Wednesday, August 1, 2012

fee's LIST / through 8/7

* Yoshiro Takeuchi @ hpgrp Tokyo / B1 5-1-15 Jingumae, Shibuya-ku (JR Yamanote to Harajuku Station, Tokyo Metro Chiyoda/Ginza/Hanzomon Lines to Omotesando Station). Takeuchi returns to the gallery with two years' worth of new paintings, beguiling and minimalist pools of color surrounded by almost ornate ribboned borders.

* Dirty Projectors (Brooklyn) @ Emo's / 2015 E Riverside Dr, 9p/$22. Confession: I know Dirty Projectors for the girls' wordless harmonizing over "A Peace of Light" (on The Roots' wonderful "How I Got Over" LP), that and "Stillness is the Move". Not Dave Longstreth's decade-long, multilayered project and pretty kick-ass live band. That's changing w/ new LP "Swing Lo Magellan". Call me what I am, a johnny-come-super-lately, but I dig it: astute and emotive, almost totally genre-less. w/ Wye Oak

* Ryoichi Saito 「如是」 @ Gallery TOSEI / 5-18-20 Chuo, Nagano-ku (Tokyo Metro Marunouchi Line to Shin-Nakao Station, Exit 1-2). "Nyoze" is a Buddhist term roughly translating to "like this", as an opener to a sutra. It's a good indicator of the Tokyo-based photographer's new show, ephemeral and luscious gelatin silver prints of floodplains, mirrored lakes, and weathered plains.

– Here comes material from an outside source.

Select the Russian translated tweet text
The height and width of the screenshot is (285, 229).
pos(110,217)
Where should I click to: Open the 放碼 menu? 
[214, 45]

* Hiroko Osugi @ Art Front Gallery / Hillside Terrace A, 29-18 Sarugakucho, Shibuya-ku (JR Lines etc to Shibuya). The Fukuoka-born shod master delights in her continued prowess with ink and calligraphy as a contemporary art form.

* "Hausu" (dir. Nobuhiko Obayashi, 1977) midnight screening @ IFC Center / 323 Sixth Ave (ACE/BDFM to W 4th St). The now almost-monthly late-night screenings of this spastic art-house horror classic returns! Think black cats are the only harbingers of evil? You haven't met Auntie's Himalayan! With enough painted landscapes, in-camera FX, fight-sequence theme-songs and cute girls to overwhelm even the most discerning crowd. See it on the big screen, again! ALSO SAT

* "Another" (dir. Takeshi Furusawa, 2012) @ TOHO Cinemas Roppongi Hills / 6-10-2 Roppongi, Minato-ku (Toei Oedo/Hibiya Lines to Roppongi Station). "Another" began as a mystery horror novel, then a serialized manga, then a recent 12-part TV anime series. Thank you, Japan, for your thoroughness! I really dig this: it's a middle-school drama where young dude and his eerie, doll-like classmate (played by mop-topped cutie Ai Hashimoto, who was the titular villain in "Sadako 3D") investigate the senseless, violent murders of their classmates.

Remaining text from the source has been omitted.